▸ What you are asked to do:
Print the records below exactly, from the line containing "Screen dimensions: 667x400" down to the line containing "Task: Click the August Totals value $0.00", both lines included, and omit every picture.

▸ Records:
+--

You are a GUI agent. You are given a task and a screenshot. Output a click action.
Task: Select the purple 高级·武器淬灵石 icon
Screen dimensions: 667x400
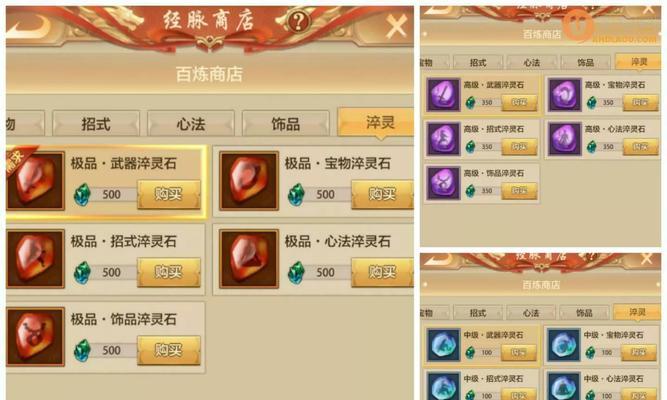443,94
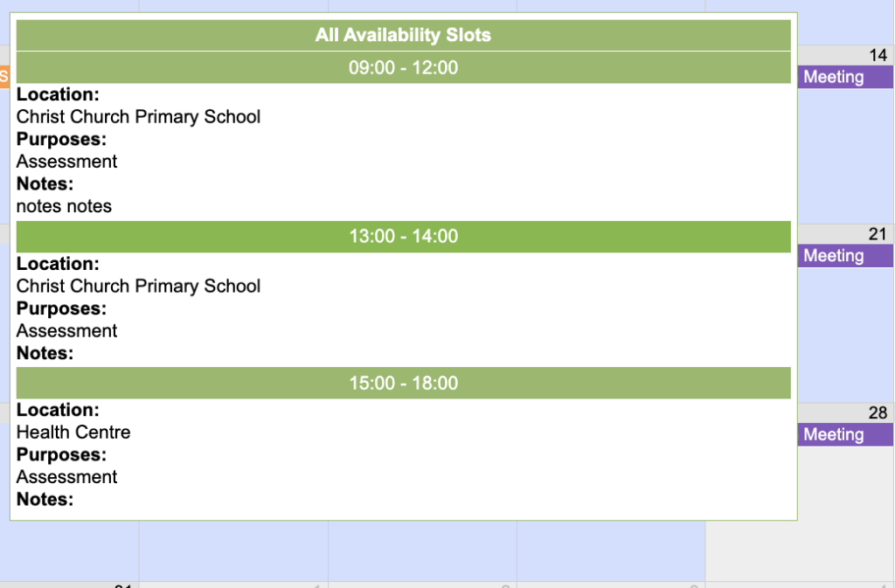895x588 pixels.
Task: Click the "notes notes" text
Action: [64, 206]
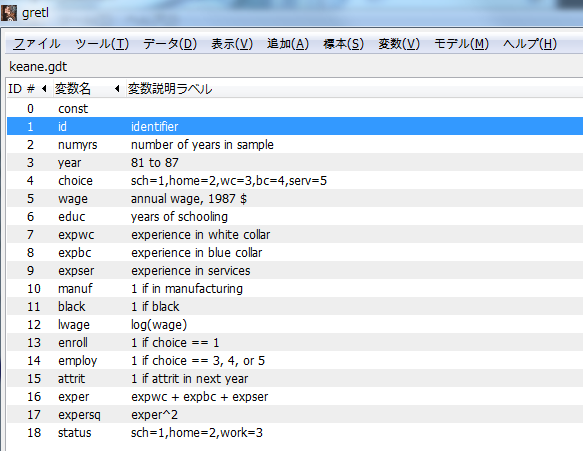Click the gretl application icon in title bar
The height and width of the screenshot is (451, 583).
pyautogui.click(x=9, y=13)
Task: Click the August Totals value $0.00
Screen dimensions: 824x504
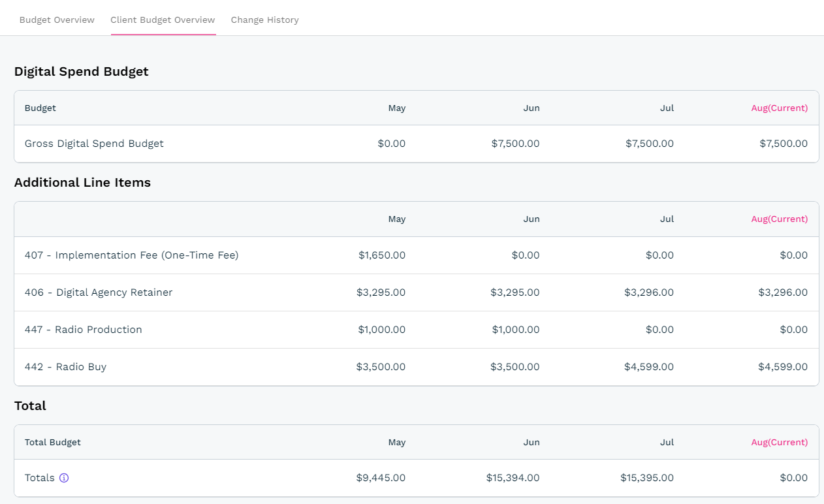Action: click(793, 478)
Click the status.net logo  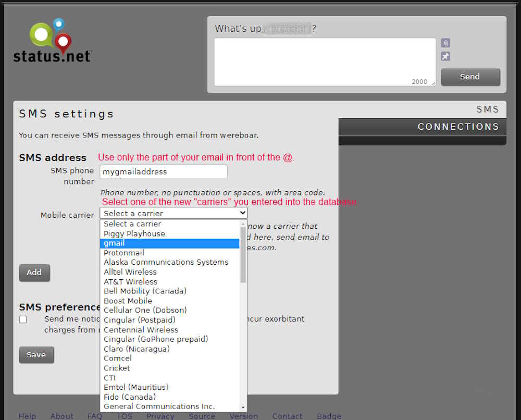click(52, 41)

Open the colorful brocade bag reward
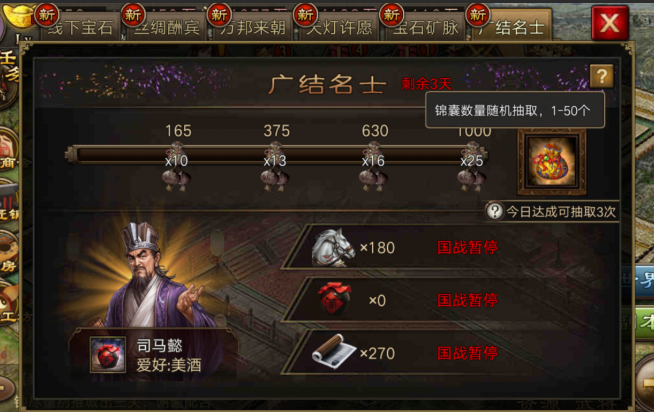[x=551, y=162]
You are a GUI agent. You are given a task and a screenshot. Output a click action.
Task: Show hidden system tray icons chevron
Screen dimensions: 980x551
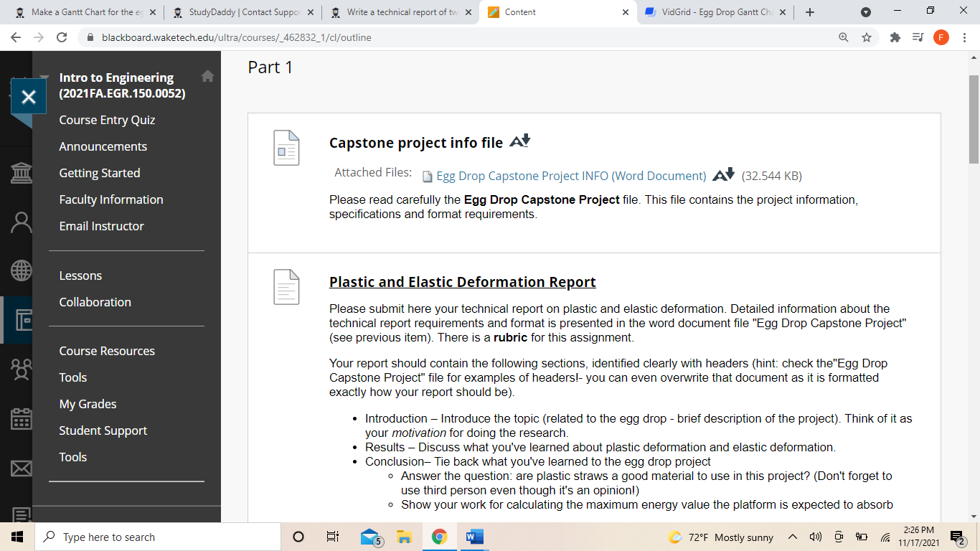pos(792,537)
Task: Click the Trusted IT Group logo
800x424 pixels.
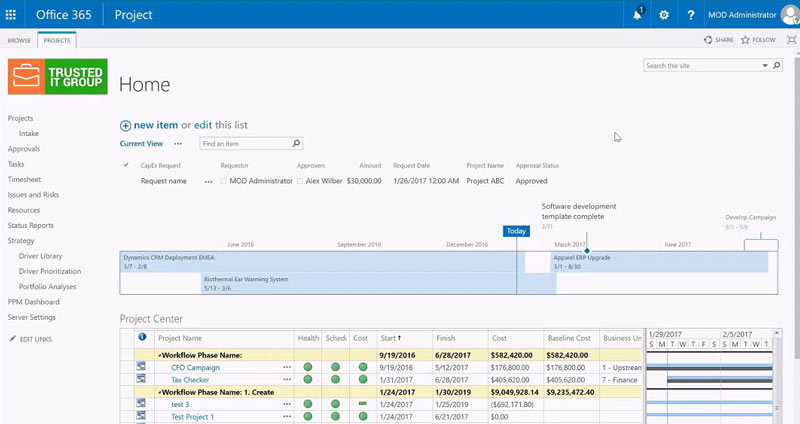Action: 57,77
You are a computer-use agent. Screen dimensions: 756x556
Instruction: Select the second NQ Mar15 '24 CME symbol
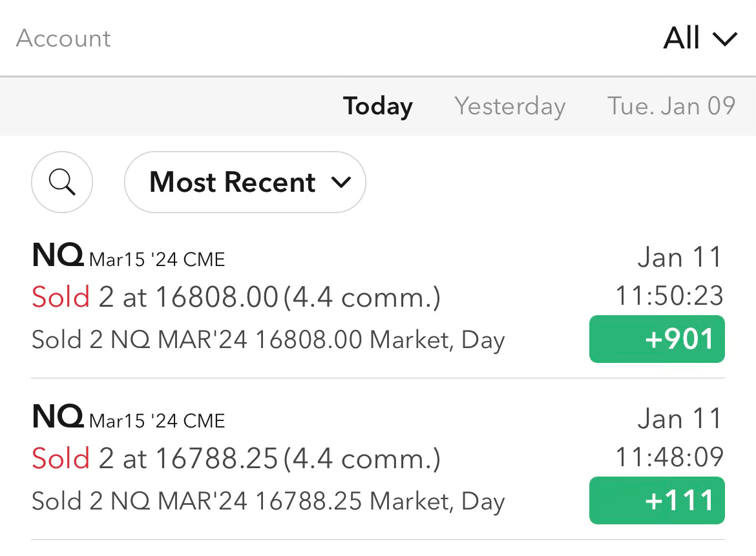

+--

▸ Answer space:
Screen dimensions: 667x400
443,94
895x588 pixels.
Task: Click the "notes notes" text
Action: [64, 206]
Click the gretl application icon in title bar
The height and width of the screenshot is (451, 583).
pyautogui.click(x=9, y=13)
Task: Click the August Totals value $0.00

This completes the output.